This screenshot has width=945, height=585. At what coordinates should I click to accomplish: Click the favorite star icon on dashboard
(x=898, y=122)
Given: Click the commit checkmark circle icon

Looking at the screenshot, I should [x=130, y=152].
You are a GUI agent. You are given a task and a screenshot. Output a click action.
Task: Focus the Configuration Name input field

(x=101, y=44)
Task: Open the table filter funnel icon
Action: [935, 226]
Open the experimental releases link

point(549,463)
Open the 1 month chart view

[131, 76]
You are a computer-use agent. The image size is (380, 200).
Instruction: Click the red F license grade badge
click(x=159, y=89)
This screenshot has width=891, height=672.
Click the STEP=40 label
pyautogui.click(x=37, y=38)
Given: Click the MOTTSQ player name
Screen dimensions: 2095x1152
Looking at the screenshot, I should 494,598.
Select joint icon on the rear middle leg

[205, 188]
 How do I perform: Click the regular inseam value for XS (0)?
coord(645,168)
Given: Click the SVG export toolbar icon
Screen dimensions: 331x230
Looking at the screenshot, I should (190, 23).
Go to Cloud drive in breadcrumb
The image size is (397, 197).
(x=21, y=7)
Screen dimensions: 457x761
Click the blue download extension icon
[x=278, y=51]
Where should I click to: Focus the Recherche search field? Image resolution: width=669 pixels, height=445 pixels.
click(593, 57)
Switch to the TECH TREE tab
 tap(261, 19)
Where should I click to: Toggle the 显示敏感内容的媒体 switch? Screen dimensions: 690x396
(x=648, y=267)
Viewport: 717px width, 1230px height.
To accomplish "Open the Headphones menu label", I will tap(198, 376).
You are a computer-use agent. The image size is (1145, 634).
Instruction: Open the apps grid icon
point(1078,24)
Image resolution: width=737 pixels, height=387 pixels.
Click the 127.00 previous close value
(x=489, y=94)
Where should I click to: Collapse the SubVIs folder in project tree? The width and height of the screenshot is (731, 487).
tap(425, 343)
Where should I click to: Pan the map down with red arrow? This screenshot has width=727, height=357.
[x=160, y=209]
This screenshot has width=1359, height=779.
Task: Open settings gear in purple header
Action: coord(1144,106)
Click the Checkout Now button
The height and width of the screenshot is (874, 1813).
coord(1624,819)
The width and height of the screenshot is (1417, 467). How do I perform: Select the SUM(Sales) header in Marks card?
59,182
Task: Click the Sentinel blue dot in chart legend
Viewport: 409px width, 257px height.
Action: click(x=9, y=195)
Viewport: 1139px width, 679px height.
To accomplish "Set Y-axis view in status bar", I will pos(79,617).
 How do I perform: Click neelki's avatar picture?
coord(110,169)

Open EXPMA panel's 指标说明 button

◆ ◆ ◆ ◆

Your goal:
Only the lines from the one with "You are a computer-use agent. The image size is (380, 200)." through the end of the material are wanted; copy them exactly, both ends included.

Response to this exercise:
You are a computer-use agent. The image size is (380, 200).
Instruction: Click the red F license grade badge
click(x=159, y=89)
This screenshot has width=891, height=672.
Click the STEP=40 label
pyautogui.click(x=37, y=38)
Given: Click the MOTTSQ player name
Screen dimensions: 2095x1152
Looking at the screenshot, I should 494,598.
Select joint icon on the rear middle leg

[205, 188]
 How do I perform: Click the regular inseam value for XS (0)?
coord(645,168)
Given: Click the SVG export toolbar icon
Screen dimensions: 331x230
Looking at the screenshot, I should (190, 23).
Go to Cloud drive in breadcrumb
The image size is (397, 197).
(x=21, y=7)
Screen dimensions: 457x761
Click the blue download extension icon
[x=278, y=51]
Where should I click to: Focus the Recherche search field? Image resolution: width=669 pixels, height=445 pixels.
click(593, 57)
Switch to the TECH TREE tab
 tap(261, 19)
Where should I click to: Toggle the 显示敏感内容的媒体 switch? Screen dimensions: 690x396
(x=648, y=267)
Viewport: 717px width, 1230px height.
To accomplish "Open the Headphones menu label", I will tap(198, 376).
You are a computer-use agent. The image size is (1145, 634).
Instruction: Open the apps grid icon
point(1078,24)
Image resolution: width=737 pixels, height=387 pixels.
Click the 127.00 previous close value
(x=489, y=94)
Where should I click to: Collapse the SubVIs folder in project tree? The width and height of the screenshot is (731, 487).
tap(425, 343)
Where should I click to: Pan the map down with red arrow? This screenshot has width=727, height=357.
[x=160, y=209]
This screenshot has width=1359, height=779.
Task: Open settings gear in purple header
Action: coord(1144,106)
Click the Checkout Now button
The height and width of the screenshot is (874, 1813).
coord(1624,819)
The width and height of the screenshot is (1417, 467). How do I perform: Select the SUM(Sales) header in Marks card?
59,182
Task: Click the Sentinel blue dot in chart legend
Viewport: 409px width, 257px height.
Action: click(x=9, y=195)
Viewport: 1139px width, 679px height.
To accomplish "Set Y-axis view in status bar", I will pos(79,617).
 How do I perform: Click neelki's avatar picture?
coord(110,169)

Open EXPMA panel's 指标说明 button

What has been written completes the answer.